Collected data
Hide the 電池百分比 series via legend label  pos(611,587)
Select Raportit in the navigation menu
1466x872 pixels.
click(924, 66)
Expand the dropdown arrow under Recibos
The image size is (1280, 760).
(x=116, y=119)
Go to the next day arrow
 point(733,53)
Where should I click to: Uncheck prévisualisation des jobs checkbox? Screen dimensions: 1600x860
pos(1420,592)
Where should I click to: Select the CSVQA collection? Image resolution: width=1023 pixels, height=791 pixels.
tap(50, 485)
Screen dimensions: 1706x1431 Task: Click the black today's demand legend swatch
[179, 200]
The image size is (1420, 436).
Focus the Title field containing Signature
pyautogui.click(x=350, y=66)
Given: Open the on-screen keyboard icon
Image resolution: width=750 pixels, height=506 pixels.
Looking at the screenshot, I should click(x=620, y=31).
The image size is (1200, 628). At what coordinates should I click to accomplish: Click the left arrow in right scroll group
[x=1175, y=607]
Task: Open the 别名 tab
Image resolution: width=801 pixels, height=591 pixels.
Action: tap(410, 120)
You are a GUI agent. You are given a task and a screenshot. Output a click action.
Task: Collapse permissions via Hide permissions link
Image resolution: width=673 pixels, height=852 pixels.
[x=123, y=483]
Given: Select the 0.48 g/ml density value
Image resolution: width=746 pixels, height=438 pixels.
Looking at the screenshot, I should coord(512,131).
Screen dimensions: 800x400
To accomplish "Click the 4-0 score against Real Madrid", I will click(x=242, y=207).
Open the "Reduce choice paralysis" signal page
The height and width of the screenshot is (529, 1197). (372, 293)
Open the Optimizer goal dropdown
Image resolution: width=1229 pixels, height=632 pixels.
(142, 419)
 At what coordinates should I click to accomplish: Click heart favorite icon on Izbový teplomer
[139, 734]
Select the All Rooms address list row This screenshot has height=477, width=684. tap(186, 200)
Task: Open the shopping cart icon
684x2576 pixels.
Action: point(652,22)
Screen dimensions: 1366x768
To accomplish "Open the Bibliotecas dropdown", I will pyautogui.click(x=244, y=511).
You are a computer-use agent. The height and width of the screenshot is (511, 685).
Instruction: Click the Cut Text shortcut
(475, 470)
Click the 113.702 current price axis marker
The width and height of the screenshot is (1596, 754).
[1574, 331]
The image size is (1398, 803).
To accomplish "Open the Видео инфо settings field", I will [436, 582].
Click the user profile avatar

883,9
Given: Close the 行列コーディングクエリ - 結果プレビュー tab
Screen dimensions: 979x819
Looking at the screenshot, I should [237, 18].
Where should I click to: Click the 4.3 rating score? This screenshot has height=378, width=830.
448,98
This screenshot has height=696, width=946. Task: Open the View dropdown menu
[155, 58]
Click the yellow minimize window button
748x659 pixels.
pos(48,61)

*Instructions for the task:* Determine how many lines above hold the word "Hide", then give only that number.

*Solution for this problem:* 2